Report the lines of the data below that contain the string "beside".

*** Opening SOURCE MATERIAL ***

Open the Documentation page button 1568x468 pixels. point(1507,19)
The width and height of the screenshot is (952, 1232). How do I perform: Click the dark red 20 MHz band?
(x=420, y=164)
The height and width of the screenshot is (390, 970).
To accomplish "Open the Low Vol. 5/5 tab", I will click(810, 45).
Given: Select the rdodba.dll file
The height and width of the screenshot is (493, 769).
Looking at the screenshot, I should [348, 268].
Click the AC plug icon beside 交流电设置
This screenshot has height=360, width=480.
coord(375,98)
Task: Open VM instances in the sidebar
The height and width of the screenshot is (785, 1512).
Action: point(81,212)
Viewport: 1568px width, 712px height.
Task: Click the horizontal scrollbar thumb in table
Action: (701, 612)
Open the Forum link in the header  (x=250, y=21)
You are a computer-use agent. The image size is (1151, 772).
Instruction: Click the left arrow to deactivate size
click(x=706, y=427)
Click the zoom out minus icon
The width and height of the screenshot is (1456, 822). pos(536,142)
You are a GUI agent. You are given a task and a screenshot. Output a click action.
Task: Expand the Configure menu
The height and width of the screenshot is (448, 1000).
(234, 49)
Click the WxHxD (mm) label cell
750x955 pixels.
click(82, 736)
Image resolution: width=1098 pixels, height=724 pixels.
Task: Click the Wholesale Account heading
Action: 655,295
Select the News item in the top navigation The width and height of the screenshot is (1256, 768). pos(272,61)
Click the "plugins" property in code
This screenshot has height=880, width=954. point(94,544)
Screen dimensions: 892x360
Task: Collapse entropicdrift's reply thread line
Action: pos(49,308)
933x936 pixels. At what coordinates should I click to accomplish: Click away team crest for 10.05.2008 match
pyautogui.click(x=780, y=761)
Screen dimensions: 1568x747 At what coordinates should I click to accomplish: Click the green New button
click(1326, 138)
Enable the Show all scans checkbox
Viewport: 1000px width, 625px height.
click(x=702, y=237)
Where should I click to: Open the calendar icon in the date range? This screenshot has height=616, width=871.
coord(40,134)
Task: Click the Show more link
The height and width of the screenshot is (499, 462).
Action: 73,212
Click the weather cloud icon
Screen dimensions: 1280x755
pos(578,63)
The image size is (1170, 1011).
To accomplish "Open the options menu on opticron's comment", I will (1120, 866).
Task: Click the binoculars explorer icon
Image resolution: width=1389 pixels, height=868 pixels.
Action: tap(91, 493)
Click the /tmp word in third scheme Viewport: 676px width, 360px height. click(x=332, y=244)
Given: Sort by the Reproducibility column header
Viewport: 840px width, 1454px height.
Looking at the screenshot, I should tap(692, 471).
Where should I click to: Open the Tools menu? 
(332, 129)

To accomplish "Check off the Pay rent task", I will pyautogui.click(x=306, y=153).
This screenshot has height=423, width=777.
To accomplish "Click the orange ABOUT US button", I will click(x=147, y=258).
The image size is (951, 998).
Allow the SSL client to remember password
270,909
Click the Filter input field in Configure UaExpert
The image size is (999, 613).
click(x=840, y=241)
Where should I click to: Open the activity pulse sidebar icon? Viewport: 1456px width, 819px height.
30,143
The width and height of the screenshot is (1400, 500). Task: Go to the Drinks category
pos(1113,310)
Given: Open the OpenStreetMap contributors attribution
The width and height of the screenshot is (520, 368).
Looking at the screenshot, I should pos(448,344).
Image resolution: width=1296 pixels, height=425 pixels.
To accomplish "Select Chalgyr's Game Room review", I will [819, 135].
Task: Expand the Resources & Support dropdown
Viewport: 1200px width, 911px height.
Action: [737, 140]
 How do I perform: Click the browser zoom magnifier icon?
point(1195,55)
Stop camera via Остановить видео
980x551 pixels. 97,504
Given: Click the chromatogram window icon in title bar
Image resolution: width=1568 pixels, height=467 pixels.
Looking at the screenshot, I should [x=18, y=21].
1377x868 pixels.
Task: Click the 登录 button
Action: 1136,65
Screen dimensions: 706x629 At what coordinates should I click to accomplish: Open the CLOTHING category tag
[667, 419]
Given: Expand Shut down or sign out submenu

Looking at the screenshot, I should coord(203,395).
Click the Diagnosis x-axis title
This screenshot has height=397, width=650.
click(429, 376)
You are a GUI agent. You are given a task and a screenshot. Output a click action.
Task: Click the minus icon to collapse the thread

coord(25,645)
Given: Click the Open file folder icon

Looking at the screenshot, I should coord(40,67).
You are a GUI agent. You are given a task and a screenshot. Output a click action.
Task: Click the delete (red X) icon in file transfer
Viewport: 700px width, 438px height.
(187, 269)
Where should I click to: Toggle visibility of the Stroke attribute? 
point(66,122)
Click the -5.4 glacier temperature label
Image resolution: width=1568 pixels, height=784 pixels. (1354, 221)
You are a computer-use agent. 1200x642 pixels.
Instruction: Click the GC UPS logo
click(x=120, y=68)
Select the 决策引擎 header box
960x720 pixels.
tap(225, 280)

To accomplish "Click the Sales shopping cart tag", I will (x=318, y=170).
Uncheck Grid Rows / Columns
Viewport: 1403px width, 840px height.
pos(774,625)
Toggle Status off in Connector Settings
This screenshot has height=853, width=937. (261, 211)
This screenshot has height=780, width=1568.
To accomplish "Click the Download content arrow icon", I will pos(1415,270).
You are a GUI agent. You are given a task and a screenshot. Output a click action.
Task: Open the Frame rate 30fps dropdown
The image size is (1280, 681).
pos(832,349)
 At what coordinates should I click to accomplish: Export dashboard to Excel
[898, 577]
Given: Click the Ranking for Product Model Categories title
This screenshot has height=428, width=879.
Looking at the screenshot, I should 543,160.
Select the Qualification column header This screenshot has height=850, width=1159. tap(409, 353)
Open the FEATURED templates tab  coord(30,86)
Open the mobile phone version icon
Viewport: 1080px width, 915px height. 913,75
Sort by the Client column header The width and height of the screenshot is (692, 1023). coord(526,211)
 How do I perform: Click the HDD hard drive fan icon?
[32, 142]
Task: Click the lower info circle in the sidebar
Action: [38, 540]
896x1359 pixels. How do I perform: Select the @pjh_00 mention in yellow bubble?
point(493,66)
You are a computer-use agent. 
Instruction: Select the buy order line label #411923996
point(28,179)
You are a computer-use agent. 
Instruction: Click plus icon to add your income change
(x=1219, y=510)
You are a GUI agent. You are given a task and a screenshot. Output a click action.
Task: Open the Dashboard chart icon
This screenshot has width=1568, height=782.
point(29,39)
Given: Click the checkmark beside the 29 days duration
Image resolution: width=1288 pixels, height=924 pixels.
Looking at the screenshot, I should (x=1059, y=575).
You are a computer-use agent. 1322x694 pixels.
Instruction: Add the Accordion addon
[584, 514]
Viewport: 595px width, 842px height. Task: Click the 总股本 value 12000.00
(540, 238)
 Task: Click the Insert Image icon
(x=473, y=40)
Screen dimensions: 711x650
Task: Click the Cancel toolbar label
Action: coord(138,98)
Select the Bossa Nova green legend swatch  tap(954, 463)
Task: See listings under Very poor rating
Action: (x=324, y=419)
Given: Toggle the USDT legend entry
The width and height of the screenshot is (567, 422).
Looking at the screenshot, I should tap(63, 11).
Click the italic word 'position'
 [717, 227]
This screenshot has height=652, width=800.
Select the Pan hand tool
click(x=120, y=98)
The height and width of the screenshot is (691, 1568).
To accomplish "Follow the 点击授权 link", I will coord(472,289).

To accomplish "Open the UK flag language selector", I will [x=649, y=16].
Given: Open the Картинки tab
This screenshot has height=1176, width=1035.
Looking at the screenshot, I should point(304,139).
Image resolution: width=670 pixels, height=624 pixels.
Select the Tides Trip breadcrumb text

*** Closing SOURCE MATERIAL ***

OUTPUT OF THE TASK -
Click the AC plug icon beside 交流电设置
Given: Click the checkmark beside the 29 days duration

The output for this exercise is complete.